Il invente ses sphéroïdes – nos ellipsoïdes de révolution – et il les pèse, ainsi que leurs segments et les segments de sphère. Il invente ses conoïdes droits – nos paraboloïdes de révolution – et il les pèse, c'est-à-dire en donne le volume. Il invente encore ses conoïdes obtus – nos hyperboloïdes de révolution à deux nappes – et, encore une fois, il les pèse.
Mais, de plus, il détermine tous les centres de gravité de ces figures, du parallélogramme, du triangle, du trapèze, du segment de parabole, du cercle, du cylindre, du prisme, du cône, du segment de paraboloïde, de l'hémisphère, du segment de sphère, du segment de sphéroïde, du segment d'hyperboloïde.
Et « ayant ainsi examiné que toute sphère vaut quatre cônes ayant pour base son grand cercle et pour hauteur son rayon, il m'est venu l'idée que la surface de toute sphère vaut quatre grands cercles de la sphère. En effet, j'ai supposé que, de même que tout cercle est égal à un triangle ayant pour base la circonférence et pour hauteur le rayon, ainsi toute sphère est égale à un cône ayant pour base la surface de la sphère et pour hauteur le rayon. »
Cette dernière intuition, quelque batteur d'or égyptien l'avait eue mille ans plus tôt, puisque la surface d'un hémisphère se trouve dans le papyrus de Moscou. Mais il reste à passer de l'intuition à la preuve mathématique. Archimède en est très conscient.
Ce sera l'objet de son traité sur la quadrature de la parabole. Il y reprend d'abord sa pesée, mais en donnant une largeur aux filets rectilignes, dont il affirmait que « leur ensemble constituait le segment de parabole ». Ce sont maintenant des trapèzes inscrits dans le segment, puis circonscrits. Mais il y a encore pesée, appel à la mécanique, à la théorie des barycentres, et l'on comprend que l'inventeur de cette théorie s'en fasse l'avocat en cherchant une nouvelle démonstration à qui personne ne puisse avoir rien à redire. Elle est fondée sur la sommation d'une progression géométrique de raison 1/4.
Pour la surface et le volume de la sphère, la démonstration rigoureuse et purement géométrique est encore plus éloignée de la méthode de découverte.

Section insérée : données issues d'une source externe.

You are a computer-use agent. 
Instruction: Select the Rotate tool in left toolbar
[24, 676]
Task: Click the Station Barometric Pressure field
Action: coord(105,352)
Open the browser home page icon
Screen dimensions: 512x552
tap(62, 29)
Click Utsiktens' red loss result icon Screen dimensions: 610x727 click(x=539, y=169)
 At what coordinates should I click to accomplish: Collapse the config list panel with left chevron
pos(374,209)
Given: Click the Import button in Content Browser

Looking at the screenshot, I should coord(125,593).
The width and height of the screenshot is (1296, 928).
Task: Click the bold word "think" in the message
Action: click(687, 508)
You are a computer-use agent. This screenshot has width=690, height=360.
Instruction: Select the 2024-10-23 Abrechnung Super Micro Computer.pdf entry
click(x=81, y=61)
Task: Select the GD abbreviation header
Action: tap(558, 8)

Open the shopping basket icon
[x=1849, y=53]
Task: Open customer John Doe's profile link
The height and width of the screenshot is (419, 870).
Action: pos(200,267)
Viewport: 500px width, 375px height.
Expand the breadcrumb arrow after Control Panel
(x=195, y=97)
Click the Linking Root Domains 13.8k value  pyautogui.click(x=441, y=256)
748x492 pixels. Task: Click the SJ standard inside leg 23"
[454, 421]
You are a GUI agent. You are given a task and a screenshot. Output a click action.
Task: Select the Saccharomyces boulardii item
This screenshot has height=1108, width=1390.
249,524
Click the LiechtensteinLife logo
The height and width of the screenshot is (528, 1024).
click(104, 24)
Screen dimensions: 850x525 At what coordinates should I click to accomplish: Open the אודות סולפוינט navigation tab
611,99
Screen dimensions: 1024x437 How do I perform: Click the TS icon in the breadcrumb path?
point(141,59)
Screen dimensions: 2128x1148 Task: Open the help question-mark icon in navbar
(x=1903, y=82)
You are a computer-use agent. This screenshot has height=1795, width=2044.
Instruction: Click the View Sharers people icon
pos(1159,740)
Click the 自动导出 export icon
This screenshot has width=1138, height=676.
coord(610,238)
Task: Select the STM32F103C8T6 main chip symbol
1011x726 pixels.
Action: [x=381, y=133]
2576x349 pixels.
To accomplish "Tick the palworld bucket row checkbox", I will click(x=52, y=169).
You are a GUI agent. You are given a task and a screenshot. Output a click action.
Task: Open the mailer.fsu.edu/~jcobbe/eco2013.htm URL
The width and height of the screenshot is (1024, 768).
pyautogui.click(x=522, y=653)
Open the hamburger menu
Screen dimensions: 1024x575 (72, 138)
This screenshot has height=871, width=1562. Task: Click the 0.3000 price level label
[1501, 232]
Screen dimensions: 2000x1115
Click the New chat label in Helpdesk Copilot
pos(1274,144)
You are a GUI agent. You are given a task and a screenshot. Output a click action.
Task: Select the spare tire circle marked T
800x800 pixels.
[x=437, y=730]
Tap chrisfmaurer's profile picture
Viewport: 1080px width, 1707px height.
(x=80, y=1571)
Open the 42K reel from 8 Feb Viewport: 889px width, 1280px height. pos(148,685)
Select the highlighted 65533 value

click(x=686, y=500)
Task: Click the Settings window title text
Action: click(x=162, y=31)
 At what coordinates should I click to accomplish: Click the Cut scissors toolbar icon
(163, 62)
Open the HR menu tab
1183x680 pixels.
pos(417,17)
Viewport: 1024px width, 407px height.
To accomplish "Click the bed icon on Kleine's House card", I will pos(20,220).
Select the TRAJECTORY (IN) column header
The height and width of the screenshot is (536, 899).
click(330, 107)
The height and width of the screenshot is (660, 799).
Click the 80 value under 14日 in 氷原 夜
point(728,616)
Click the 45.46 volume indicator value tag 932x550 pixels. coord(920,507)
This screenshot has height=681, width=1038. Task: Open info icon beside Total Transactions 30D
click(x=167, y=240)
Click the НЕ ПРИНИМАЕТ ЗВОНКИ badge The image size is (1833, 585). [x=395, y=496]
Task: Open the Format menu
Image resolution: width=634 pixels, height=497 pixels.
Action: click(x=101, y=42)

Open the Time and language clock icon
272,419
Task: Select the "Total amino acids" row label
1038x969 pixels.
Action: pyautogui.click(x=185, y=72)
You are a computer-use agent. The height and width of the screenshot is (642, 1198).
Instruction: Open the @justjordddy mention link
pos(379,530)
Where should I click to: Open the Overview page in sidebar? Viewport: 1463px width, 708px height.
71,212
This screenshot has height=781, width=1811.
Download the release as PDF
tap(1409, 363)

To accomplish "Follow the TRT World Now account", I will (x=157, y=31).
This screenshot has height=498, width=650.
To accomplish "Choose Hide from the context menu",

Qui n'a pas lu la lettre à Ératosthène, véritable testament scientifique d'Archimède, ne peut trouver aucun lien entre le magnifique traité De la sphère et du cylindre et les écrits sur la mécanique. Personne en Occident, jusqu'au début du xxe siècle, n'avait lu cette lettre, qui dormait dans un palimpseste de Jérusalem.
Archimède, surtout à cause du rôle qu'il voulait faire jouer à la surface des zones sphériques, devait créer de toutes pièces une technique nouvelle.
Il donne au départ la première définition correcte d'un domaine convexe : « J'appelle concave dans la même direction une ligne ou une surface telle qu'ayant pris deux points quelconques sur cette ligne ou cette surface les (segments de) droites qui joignent ces points tombent du même côté de cette ligne ou de cette surface. »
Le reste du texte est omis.